**Your instructions**
From the line containing "Image resolution: width=1456" to the last line of the listing, both included, copy every line exactly and drop the pictures.

**Records to process**

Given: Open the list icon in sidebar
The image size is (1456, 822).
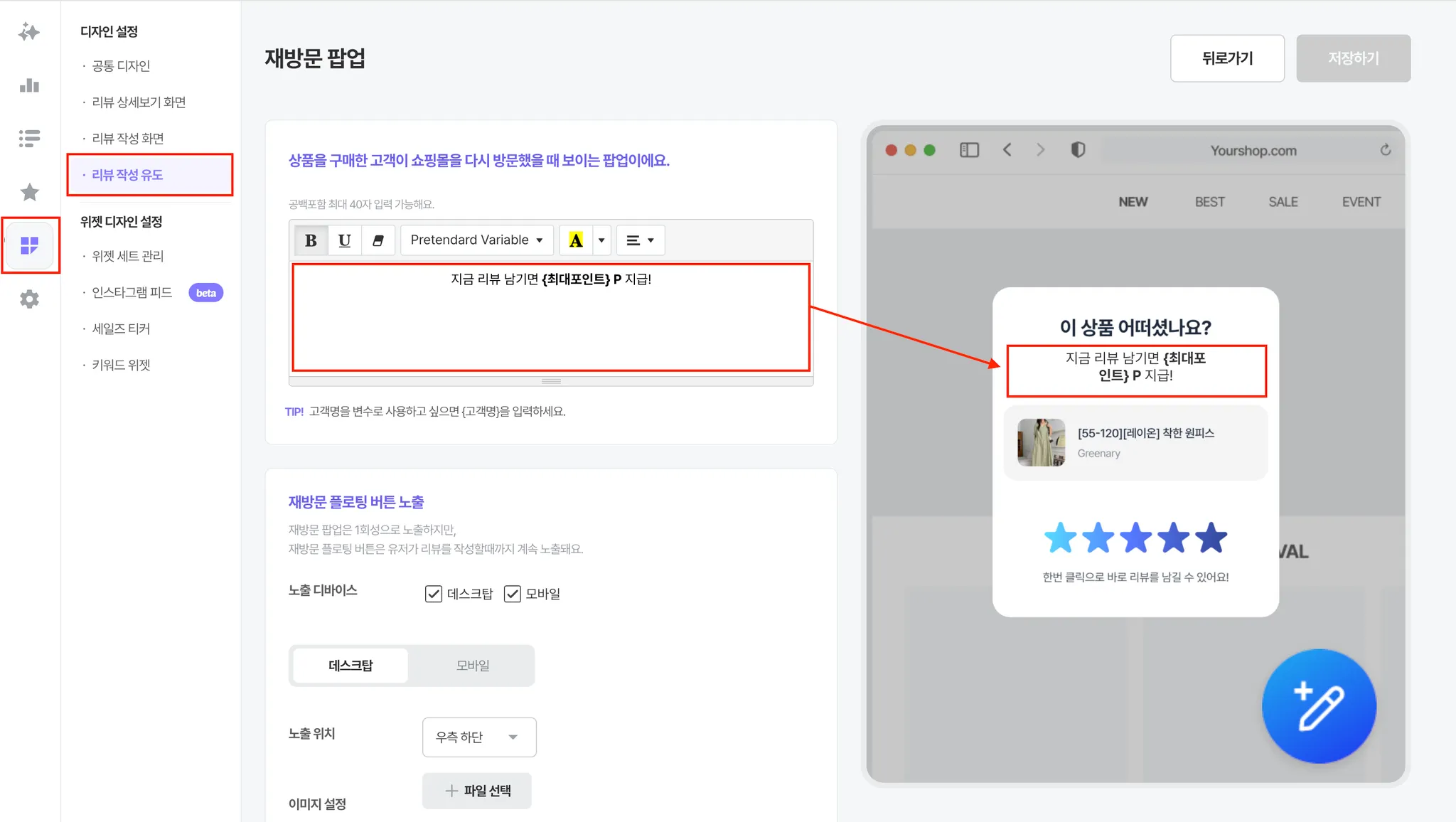Looking at the screenshot, I should pyautogui.click(x=29, y=138).
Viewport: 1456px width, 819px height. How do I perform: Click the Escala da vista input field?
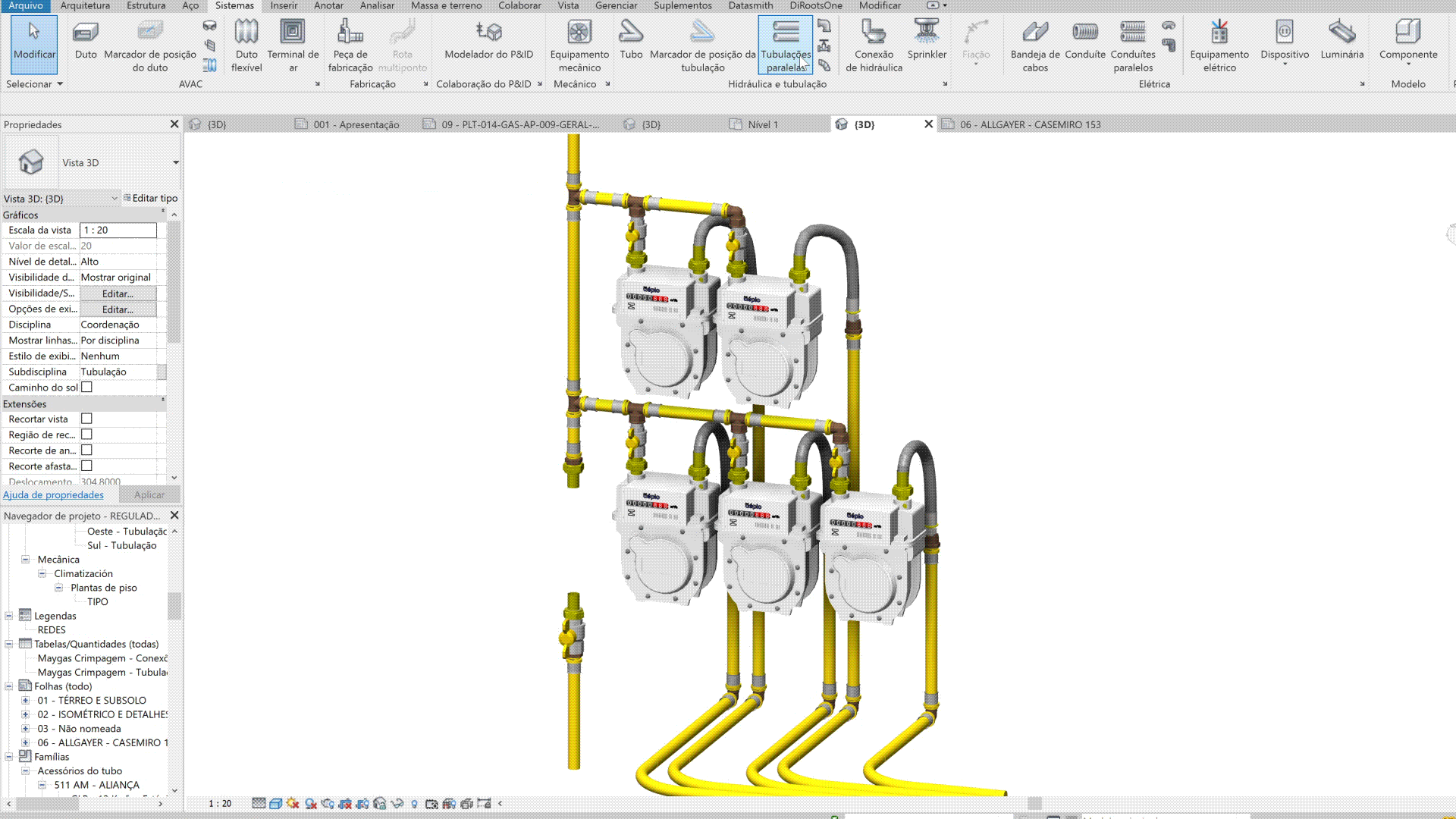tap(118, 230)
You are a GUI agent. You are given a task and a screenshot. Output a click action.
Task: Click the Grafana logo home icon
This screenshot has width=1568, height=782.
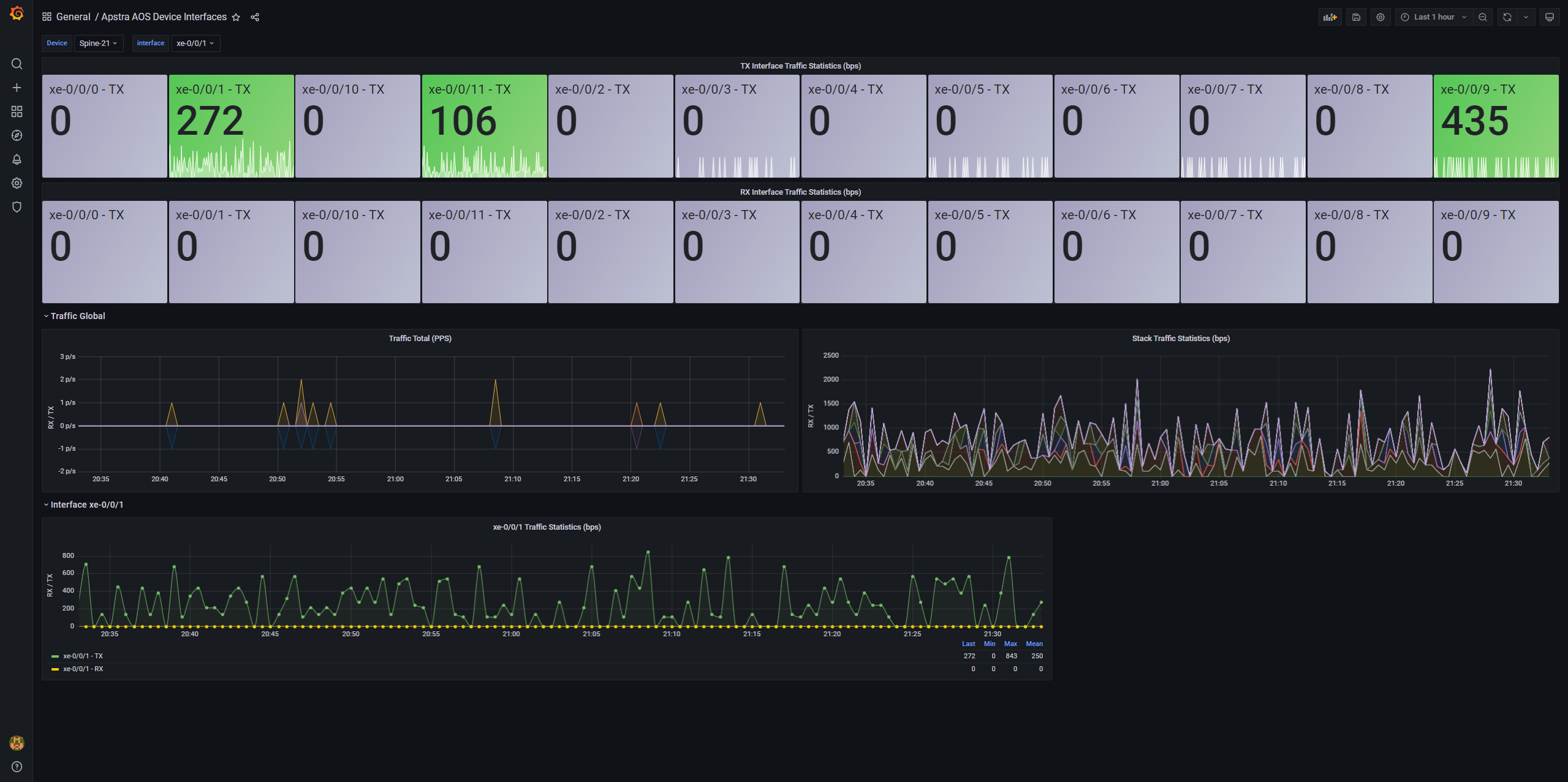(17, 13)

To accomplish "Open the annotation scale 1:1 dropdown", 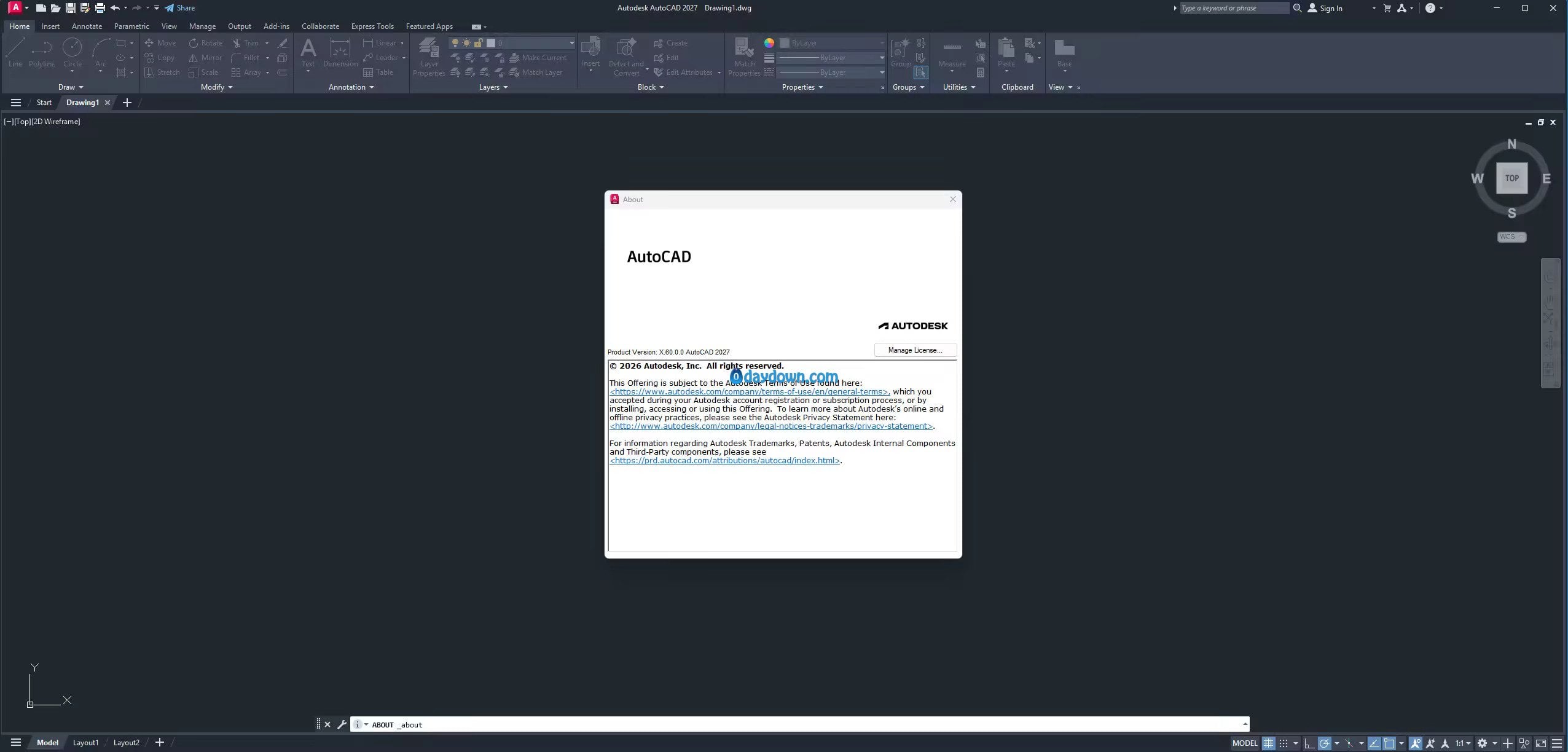I will 1462,743.
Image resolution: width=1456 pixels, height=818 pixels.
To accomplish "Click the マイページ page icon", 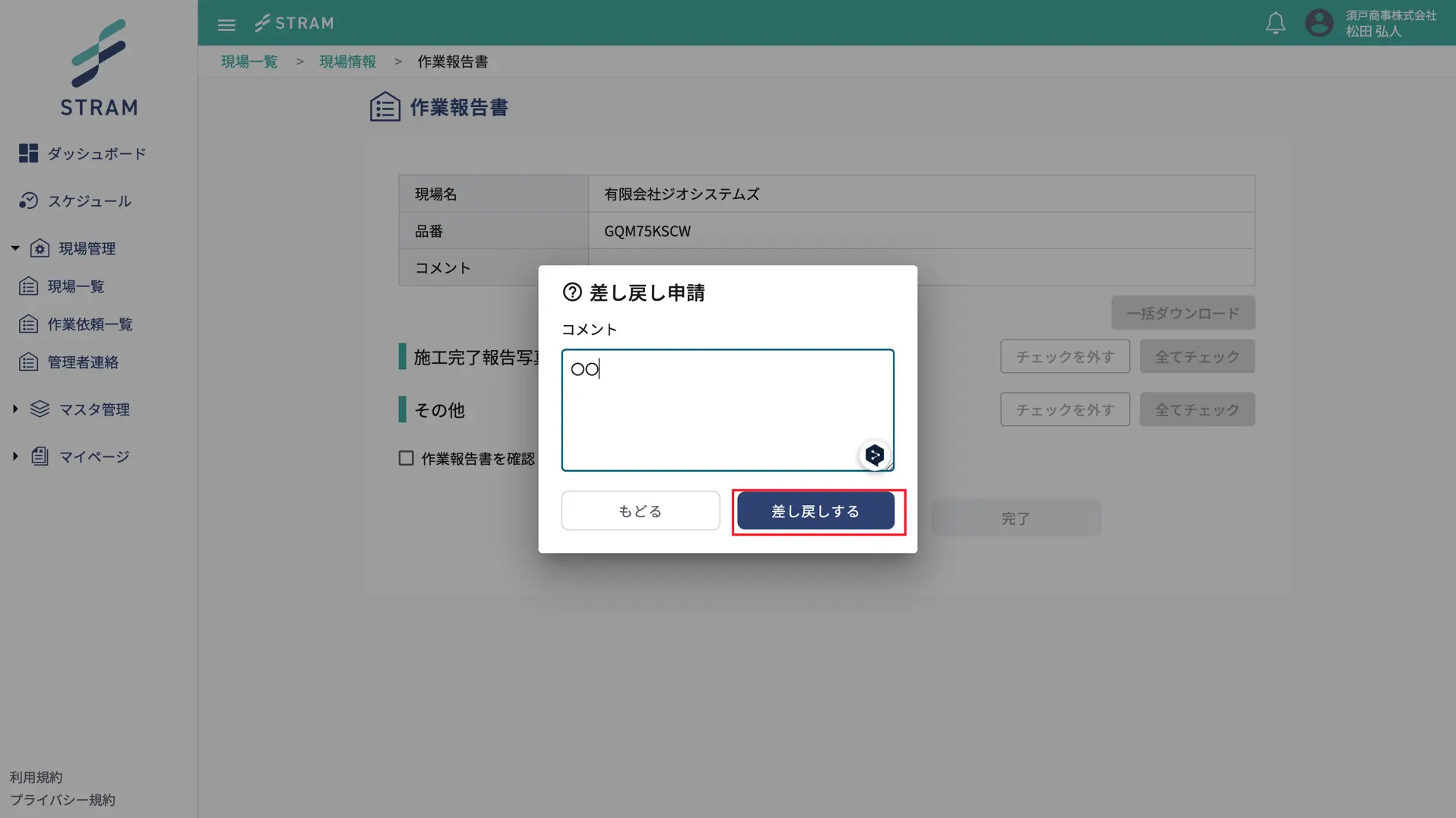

**Written solution**
Image resolution: width=1456 pixels, height=818 pixels.
To accomplish "Click the マイページ page icon", 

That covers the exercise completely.